Almost a year ago I met someone.He was, and still is my soul mate.A male version of myself,a hell lot more intelligent though! Just the way I like them.I am attracted by intelligence,a superb sense of humour. They call people like us sapiosexual-people who are attracted by intelligence,which is a good thing,but is severely limiting sometimes.The human brain is the largest sex organ and basically, our sexuality is rooted in our childhood events,especially how we related to our opposite sex parent.I had a great relationship with my Dad, and he loved books…and so after the foolish marriage venture and I discovered what I really liked.I discovered I love intelligent men who love to read!Go figure!So anyway,I meet this man and we have almost everything in common.He is an introvert of sorts and I am ‘extrovertish'(will explain the ish in a bit)…but we clicked right from the word go and I discover we share the same taste in music,most books..he loves autobiographies and I hate them..loves politics and I hate it..but bottom line,he gets me.Understands all my weird thoughts,my constant craving for solitude-this explains the ish in extrovert.Extroverts love being the centre of attention and adore being among people.I am one chatty Cathy,but I crave solitude and love my own company,nothing a good book and some nice music can’t cure.

And so here we are,almost a year later and I am feeling a bit jaded.Questioning my beliefs and a lot of the things I believe in.Wondering whether love does exist or at best, what it is.Is it the chemistry that exists between two people,the heart flutters when you see them,the severe twisting pangs of jealousy when another woman/man so much as looks at him/her,the longing to spend time with the other person,the feelings of inadequacy when you look at your flaws and failings..just what is love?Is there anything you can ever do, or is there any particular way to love someone? James Ingram soulfully asks…”How do you keep the music playing?How do you make it last?How do you keep the song from fading too fast?How do you lose yourself to someone and never lose your way?How do you not run out of new things to say?And since we know we are always changing,how can it be the same?”
The worst and best thing about being a sapio is the fact that you are not able to date non readers-crippling and limiting.We associate reading with intelligence, which is not necessarily true.There are many people out there who are not readers but are highly intelligent, and the best part about it is you learn not to compromise on your standards,and as with everything else, pros and cons exist.We are at a cross road,not sure which direction to go.We acknowledge we hit a 90% match..but is it enough?We have to consider other factors like family…we are left feeling torn between.Where do our loyalties lie?With each other?Our children?Our parents?Do you throw caution to the wind and pray things fall neatly into place? Is there a right or wrong way?

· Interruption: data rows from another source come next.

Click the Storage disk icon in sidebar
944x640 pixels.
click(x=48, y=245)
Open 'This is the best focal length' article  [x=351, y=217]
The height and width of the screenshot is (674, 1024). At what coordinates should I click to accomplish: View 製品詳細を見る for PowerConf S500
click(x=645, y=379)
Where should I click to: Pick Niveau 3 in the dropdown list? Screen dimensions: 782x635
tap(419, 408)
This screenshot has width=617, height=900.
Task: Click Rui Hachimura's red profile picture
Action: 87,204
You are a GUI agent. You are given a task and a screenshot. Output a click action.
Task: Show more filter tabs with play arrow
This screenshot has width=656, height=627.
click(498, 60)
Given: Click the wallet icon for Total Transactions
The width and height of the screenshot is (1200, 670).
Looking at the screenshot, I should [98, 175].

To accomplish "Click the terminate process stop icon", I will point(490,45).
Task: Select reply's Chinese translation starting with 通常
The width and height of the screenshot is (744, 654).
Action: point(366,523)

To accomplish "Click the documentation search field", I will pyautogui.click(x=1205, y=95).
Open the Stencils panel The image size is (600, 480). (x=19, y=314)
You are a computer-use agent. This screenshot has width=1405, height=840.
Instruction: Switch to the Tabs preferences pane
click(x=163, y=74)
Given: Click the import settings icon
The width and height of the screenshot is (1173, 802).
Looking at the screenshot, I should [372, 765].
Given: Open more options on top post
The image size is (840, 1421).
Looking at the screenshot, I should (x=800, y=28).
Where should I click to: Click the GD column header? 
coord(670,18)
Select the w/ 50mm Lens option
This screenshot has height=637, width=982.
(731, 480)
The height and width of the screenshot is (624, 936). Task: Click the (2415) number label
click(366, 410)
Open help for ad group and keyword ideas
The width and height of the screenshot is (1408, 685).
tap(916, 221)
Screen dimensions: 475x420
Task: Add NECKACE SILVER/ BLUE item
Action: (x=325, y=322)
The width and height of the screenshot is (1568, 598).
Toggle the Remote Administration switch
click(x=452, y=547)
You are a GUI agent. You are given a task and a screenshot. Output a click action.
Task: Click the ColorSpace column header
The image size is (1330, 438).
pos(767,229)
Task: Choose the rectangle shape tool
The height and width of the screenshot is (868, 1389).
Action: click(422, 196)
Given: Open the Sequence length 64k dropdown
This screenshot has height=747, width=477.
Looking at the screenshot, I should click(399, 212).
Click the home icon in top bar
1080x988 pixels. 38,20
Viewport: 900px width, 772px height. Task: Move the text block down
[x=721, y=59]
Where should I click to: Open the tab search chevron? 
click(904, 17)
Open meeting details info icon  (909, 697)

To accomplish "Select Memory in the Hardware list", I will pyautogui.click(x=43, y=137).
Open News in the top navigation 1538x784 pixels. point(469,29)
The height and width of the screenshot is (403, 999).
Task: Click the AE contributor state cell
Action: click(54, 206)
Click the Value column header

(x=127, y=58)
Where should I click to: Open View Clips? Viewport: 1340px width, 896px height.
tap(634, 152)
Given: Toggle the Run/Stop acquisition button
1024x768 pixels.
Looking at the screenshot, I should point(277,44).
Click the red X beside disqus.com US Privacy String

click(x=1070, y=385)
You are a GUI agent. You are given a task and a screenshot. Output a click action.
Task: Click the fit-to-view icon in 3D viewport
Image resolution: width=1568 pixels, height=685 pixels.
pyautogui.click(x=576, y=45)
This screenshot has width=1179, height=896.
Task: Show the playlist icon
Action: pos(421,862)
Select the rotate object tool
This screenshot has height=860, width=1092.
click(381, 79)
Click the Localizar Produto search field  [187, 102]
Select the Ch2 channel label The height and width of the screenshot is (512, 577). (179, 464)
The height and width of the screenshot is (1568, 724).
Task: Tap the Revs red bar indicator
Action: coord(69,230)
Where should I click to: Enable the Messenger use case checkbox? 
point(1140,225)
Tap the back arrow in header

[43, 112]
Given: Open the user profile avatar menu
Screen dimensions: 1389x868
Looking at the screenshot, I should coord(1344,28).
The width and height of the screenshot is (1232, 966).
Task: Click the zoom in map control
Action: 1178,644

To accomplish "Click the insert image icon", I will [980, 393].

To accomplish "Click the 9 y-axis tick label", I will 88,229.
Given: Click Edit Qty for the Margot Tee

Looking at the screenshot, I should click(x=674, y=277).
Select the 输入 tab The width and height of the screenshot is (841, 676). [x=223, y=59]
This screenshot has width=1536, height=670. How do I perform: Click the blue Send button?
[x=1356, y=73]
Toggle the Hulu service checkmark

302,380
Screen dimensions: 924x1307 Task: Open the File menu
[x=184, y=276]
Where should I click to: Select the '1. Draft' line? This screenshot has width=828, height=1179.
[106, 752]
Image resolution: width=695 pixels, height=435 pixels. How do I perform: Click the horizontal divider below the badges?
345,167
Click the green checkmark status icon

The truth is I do not have the answers,no one does.Some people come into our lives for a season and a purpose,the best we can do is live for the moment, but also seizing those moments- “Carpe diem quam minimum credula postero” simply..seize the day, trusting as little as possible in tomorrow, for tomorrow is not promised.DO I regret anything?Regret falling in love,regret that there is a possibility we may not have a future together?I have realised that the answer is an emphatic NO!I have lived,I have loved.They say better to have loved and lost, than to never have loved at all.I am okay with that.I have gained a life long friend in him, which is more important, having a friend you can always count on,one who will get your weird moods and will listen, not judging because he too, is just like you.

And so I remain shaken, but not completely stirred.